A class division originally based on military service became more important. Membership of these classes was determined periodically by the Censors, according to property. The wealthiest were the Senatorial class, who dominated politics and command of the army. Next came the equestrians (equites, sometimes translated "knights"), originally those who could afford a warhorse, who formed a powerful mercantile class. Several further classes, originally based on what military equipment their members could afford, followed, with the proletarii, citizens who had no property at all, at the bottom. Before the reforms of Marius they were ineligible for military service and are often described as being just barely above freed slaves in terms of wealth and prestige.

Voting power in the Republic was dependent on class. Citizens were enrolled in voting "tribes", but the tribes of the richer classes had fewer members than the poorer ones, all the proletarii being enrolled in a single tribe. Voting was done in class order and stopped as soon as a majority of the tribes had been reached, so the poorer classes were often unable even to cast their votes.

Allied foreign cities were often given the Latin Right, an intermediary level between full citizens and foreigners (peregrini), which gave their citizens rights under Roman law and allowed their leading magistrates to become full Roman citizens. While there were varying degrees of Latin rights, the main division was between those cum suffragio ("with vote"; enrolled in a Roman tribe and able to take part in the comitia tributa) and sine suffragio ("without vote"; unable to take part in Roman politics). Some of Rome's Italian allies were given full citizenship after the Social War of 91–88 BC, and full Roman citizenship was extended to all free-born men in the Empire by Caracalla in 212. Women shared some basic rights with their male counterparts, but were not fully regarded as citizens and were thus not allowed to vote or participate in politics.
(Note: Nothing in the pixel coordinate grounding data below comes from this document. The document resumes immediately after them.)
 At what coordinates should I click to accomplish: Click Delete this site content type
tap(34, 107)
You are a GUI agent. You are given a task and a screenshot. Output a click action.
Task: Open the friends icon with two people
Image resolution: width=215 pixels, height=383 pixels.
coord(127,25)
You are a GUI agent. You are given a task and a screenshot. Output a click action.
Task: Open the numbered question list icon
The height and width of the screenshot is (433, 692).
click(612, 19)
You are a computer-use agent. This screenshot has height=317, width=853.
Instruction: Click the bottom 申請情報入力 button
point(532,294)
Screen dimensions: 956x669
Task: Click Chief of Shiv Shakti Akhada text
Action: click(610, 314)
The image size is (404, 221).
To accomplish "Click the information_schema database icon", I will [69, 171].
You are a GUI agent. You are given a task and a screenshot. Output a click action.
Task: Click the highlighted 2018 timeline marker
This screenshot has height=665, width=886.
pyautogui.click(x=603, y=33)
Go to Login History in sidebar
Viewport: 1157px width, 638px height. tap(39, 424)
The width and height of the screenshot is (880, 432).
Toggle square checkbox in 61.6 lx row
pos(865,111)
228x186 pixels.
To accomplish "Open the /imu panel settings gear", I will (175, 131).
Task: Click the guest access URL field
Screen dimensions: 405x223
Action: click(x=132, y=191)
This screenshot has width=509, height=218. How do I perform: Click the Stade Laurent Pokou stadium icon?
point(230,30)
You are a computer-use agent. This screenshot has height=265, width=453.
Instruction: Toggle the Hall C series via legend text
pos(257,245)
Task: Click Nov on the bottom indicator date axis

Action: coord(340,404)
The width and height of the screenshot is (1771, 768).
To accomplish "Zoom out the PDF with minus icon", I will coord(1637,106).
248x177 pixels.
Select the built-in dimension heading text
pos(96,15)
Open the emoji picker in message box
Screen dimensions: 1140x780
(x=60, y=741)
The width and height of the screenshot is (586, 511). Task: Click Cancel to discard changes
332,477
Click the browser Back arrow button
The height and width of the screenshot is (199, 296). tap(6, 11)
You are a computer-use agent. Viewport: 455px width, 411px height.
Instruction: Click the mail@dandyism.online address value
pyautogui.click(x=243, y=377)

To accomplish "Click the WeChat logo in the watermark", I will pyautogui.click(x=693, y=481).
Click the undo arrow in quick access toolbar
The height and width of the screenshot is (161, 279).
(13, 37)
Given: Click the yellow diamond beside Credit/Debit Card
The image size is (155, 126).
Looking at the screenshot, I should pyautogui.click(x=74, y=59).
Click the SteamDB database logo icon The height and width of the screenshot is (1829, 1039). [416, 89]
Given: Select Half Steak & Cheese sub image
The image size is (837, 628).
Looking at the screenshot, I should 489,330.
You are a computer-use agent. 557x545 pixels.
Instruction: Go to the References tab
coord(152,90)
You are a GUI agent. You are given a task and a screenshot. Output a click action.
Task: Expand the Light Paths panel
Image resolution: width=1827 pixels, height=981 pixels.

1970s Italian social classes according to Labini 
In his Essay on social classes the Italian economist Paolo Sylos Labini presented the following classification, based on his analysis of income distribution:
 Bourgeoisie (properly so called), composed by big urban and rural landowners; entrepreneurs and managers of stock companies; autonomous professionals;
 Petite bourgeoisie
 Clerical petite bourgeoisie
 Relatively autonomous petite bourgeoisie: farmers, artisans (including small professionals), traders;
 Petite bourgeoisie composed by particular categories, such as militaries and clergymen;
 Working class;
 Lumpenproletariat.

Contemporary Italian social structure
A hierarchy of social class rank in Italy today.

1. Bourgeoisie (10% of the working population) includes high-class entrepreneurs, managers, politicians, self-employed people, highest-ranking celebrities, etc.

2. White-collar middle class (17% of the working population) includes middle class workers not employed in manual work.

3. Urban petite bourgeoisie (14% of the working population), is mainly made up of shopkeepers, small-business entrepreneurs, self-employed artisans etc.

4. Rural petite bourgeoisie (10% of the working population) consists of small entrepreneurs or estate owners who operate in the countryside, mainly in agriculture and forestry.

5. Urban working class (37% of the working population) refers to the people employed in manual work.

6. Rural working class (9% of the working population) consists of people operating in the primary industry, such as farmers, loggers, fishermen etc.